Trinucleotide repeat expansions fold into long, stable hairpins and cause a variety of incurable RNA gain-of-function diseases such as Huntington’s disease, the myotonic dystrophies, and spinocerebellar ataxias. One approach for treating these diseases is to bind small molecules to the structured RNAs. Both Huntington’s disease-like 2 (HDL2) and myotonic dystrophy type 1 (DM1) are caused by a r(CUG) repeat expansion, or r(CUG) ^exp. The RNA folds into a hairpin structure with a periodic array of 1×1 nucleotide UU loops (5’C UG/3’G UC; where the underlined nucleotides indicate the Us in the internal loop) that sequester various RNA-binding proteins (RBP) and hence the source of its gain-of-function.
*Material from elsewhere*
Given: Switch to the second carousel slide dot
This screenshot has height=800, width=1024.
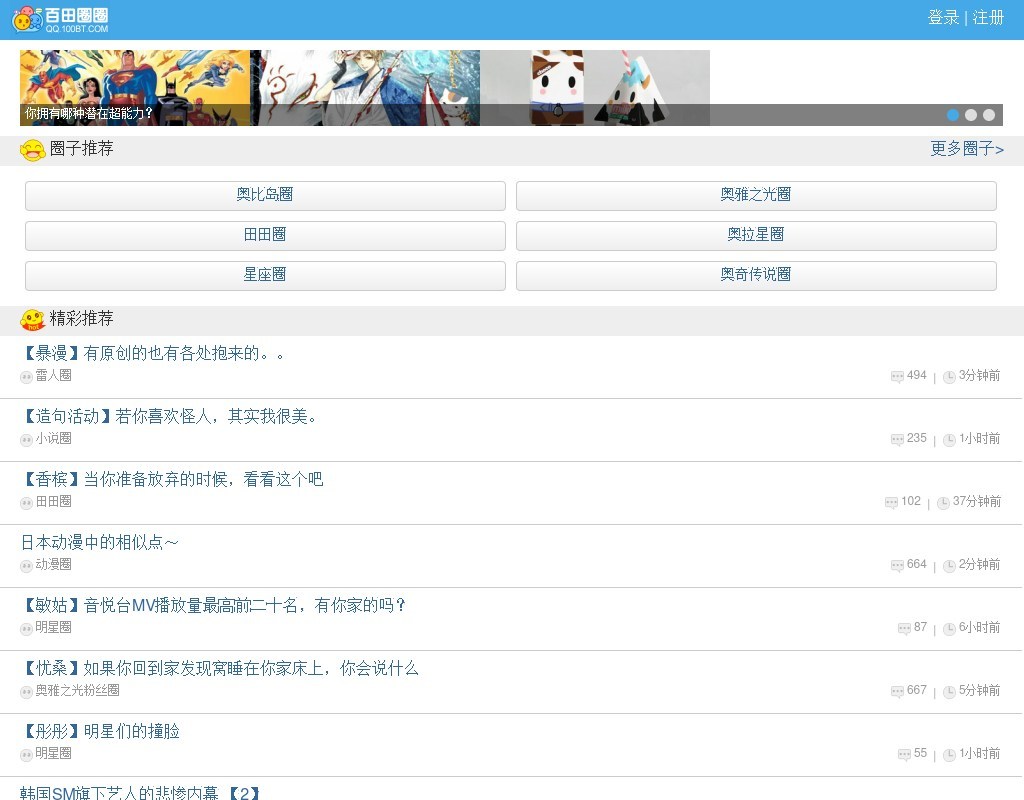Looking at the screenshot, I should tap(971, 115).
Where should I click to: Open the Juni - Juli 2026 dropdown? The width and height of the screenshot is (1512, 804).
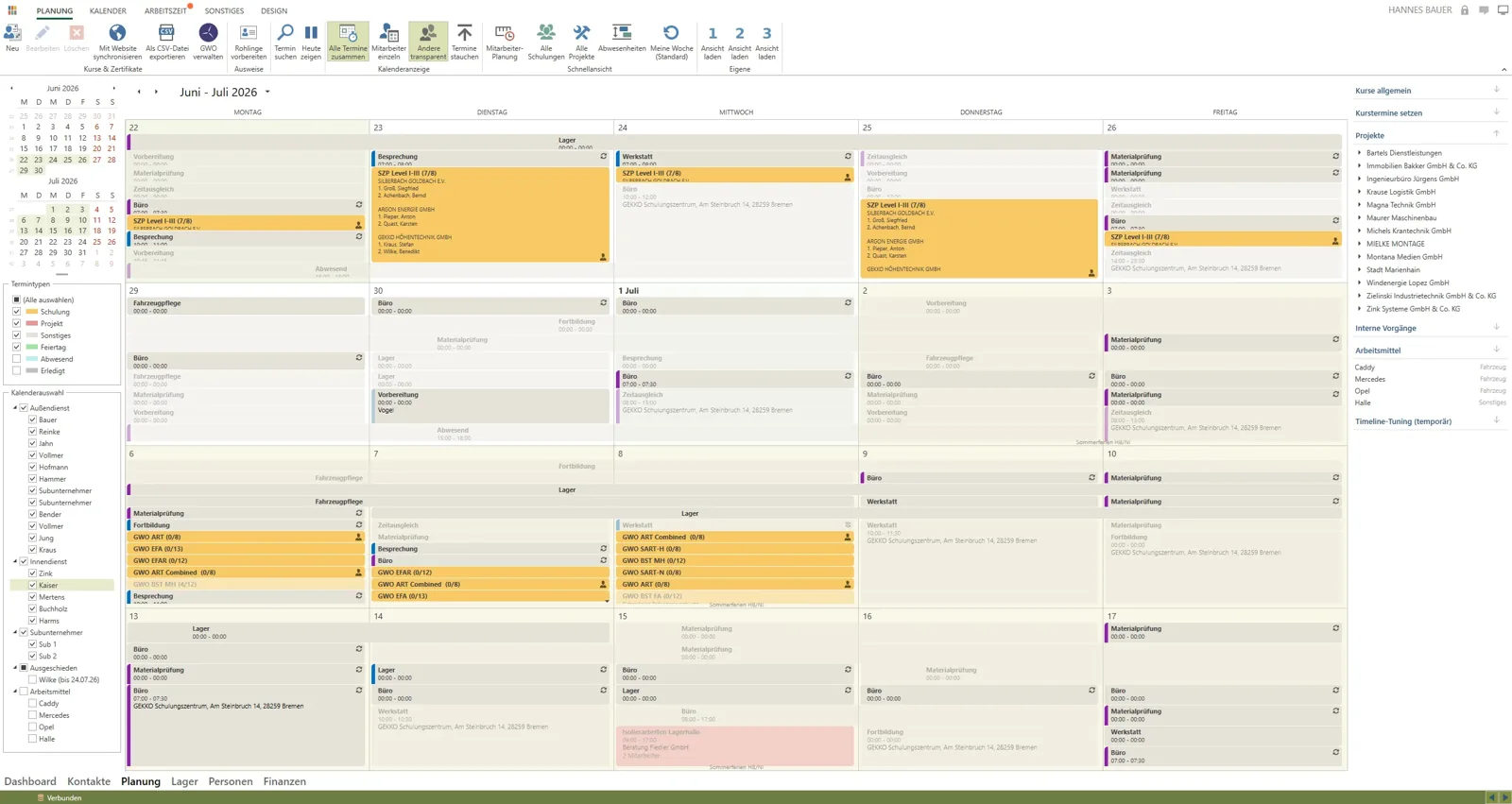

Here, we report NMR-refined structures of single 5’C UG/3’G UC motifs in complex with three different small molecules, a di-guandinobenzoate ( 1), a derivative of 1 where the guanidino groups have been exchanged for imidazole ( 2), and a quinoline with improved drug-like properties ( 3). These structures were determined using nuclear magnetic resonance (NMR) spectroscopy and simulated annealing with restrained molecular dynamics (MD). Compounds 1, 2, and 3 formed stacking and hydrogen bonding interactions with the 5’C UG/3’G UC motif. Compound 3 also formed van der Waals interactions with the internal loop. The global structure of each RNA-small molecule complexes retains an A-form conformation, while the internal loops are still dynamic but to a lesser extent compared to the unbound form. These results aid our understanding of ligand-RNA interactions and enable structure-based design of small molecules with improved binding affinity for and biological activity against r(CUG) ^exp. As the first ever reported structures of RNA r(CUG) repeats bound to ligands, these structures can enable virtual screening campaigns combined with machine learning assisted de novo design.